▶ [WHAT YOU NEED TO DO]:
In the listing beneath this line, copy exactly the lines starting with the one containing "Task: Activate the FRACTAL delay mode" and going on through the one containing "Given: Click the heart icon in 加入自选".

● ● ● ● ●

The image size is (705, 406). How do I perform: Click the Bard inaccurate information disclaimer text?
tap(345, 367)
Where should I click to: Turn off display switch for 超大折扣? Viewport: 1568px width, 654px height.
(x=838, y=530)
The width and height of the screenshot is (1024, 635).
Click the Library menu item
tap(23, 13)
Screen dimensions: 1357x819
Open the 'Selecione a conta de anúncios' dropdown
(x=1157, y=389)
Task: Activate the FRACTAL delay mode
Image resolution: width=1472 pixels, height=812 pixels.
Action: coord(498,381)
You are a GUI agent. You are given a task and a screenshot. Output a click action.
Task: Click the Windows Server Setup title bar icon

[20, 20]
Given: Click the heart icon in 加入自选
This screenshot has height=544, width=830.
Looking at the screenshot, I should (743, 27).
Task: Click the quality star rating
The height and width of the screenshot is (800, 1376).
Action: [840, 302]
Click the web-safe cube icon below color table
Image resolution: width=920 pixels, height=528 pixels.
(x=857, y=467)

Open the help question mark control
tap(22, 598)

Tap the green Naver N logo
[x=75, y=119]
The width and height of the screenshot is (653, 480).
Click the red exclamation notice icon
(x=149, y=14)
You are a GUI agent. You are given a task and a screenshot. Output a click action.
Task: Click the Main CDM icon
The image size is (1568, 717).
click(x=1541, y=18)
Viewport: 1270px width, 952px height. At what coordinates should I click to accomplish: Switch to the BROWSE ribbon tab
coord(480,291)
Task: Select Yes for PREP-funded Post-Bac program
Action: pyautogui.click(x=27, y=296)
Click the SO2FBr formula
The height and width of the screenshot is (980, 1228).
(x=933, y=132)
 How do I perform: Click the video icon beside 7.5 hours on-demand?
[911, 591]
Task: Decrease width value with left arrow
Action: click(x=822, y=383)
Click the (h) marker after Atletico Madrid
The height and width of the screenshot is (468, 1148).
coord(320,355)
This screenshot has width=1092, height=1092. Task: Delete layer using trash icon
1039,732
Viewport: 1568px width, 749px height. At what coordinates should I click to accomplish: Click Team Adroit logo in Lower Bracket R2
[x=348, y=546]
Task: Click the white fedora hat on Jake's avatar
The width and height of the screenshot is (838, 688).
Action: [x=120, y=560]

● ● ● ● ●

▶ [RESPONSE TO THIS TASK]:
Task: Activate the FRACTAL delay mode
Image resolution: width=1472 pixels, height=812 pixels.
Action: coord(498,381)
You are a GUI agent. You are given a task and a screenshot. Output a click action.
Task: Click the Windows Server Setup title bar icon

[20, 20]
Given: Click the heart icon in 加入自选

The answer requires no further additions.